Given task: Return the stretch of records from the line containing "Open the 业务类型" through the end of the records, copied exactly and with nothing else added.
[START Entries supplied]
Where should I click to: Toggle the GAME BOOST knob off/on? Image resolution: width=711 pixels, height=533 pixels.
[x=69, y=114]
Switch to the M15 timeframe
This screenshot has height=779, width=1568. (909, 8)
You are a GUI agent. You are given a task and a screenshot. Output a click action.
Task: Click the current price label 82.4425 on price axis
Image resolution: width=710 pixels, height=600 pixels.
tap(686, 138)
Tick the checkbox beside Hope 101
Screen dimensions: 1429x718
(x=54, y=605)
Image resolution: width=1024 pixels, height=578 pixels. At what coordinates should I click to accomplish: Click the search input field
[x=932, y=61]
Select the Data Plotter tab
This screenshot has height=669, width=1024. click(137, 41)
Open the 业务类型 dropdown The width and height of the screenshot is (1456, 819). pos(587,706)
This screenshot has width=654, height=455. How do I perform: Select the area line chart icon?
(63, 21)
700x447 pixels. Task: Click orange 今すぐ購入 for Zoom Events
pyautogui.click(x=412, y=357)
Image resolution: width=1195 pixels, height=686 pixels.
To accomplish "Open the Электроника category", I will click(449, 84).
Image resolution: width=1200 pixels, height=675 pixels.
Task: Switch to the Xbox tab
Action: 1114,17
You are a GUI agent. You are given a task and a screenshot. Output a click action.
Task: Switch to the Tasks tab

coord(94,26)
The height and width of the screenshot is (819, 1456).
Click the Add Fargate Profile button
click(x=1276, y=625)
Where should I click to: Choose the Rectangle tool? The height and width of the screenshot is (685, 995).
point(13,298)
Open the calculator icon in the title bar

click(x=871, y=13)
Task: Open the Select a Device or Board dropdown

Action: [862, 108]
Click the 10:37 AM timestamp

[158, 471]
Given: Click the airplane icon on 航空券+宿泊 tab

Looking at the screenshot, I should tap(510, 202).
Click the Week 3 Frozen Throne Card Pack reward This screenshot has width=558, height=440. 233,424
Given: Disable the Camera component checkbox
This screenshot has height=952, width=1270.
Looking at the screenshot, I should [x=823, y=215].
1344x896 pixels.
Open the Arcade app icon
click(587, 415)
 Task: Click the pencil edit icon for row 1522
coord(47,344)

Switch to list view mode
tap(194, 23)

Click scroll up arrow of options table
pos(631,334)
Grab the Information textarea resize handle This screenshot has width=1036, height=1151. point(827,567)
[END Entries supplied]
Answer for this exercise:
Open the 业务类型 dropdown The width and height of the screenshot is (1456, 819). pos(587,706)
This screenshot has width=654, height=455. How do I perform: Select the area line chart icon?
(63, 21)
700x447 pixels. Task: Click orange 今すぐ購入 for Zoom Events
pyautogui.click(x=412, y=357)
Image resolution: width=1195 pixels, height=686 pixels.
To accomplish "Open the Электроника category", I will click(449, 84).
Image resolution: width=1200 pixels, height=675 pixels.
Task: Switch to the Xbox tab
Action: 1114,17
You are a GUI agent. You are given a task and a screenshot. Output a click action.
Task: Switch to the Tasks tab

coord(94,26)
The height and width of the screenshot is (819, 1456).
Click the Add Fargate Profile button
click(x=1276, y=625)
Where should I click to: Choose the Rectangle tool? The height and width of the screenshot is (685, 995).
point(13,298)
Open the calculator icon in the title bar

click(x=871, y=13)
Task: Open the Select a Device or Board dropdown

Action: [862, 108]
Click the 10:37 AM timestamp

[158, 471]
Given: Click the airplane icon on 航空券+宿泊 tab

Looking at the screenshot, I should tap(510, 202).
Click the Week 3 Frozen Throne Card Pack reward This screenshot has width=558, height=440. 233,424
Given: Disable the Camera component checkbox
This screenshot has height=952, width=1270.
Looking at the screenshot, I should [x=823, y=215].
1344x896 pixels.
Open the Arcade app icon
click(587, 415)
 Task: Click the pencil edit icon for row 1522
coord(47,344)

Switch to list view mode
tap(194, 23)

Click scroll up arrow of options table
pos(631,334)
Grab the Information textarea resize handle This screenshot has width=1036, height=1151. point(827,567)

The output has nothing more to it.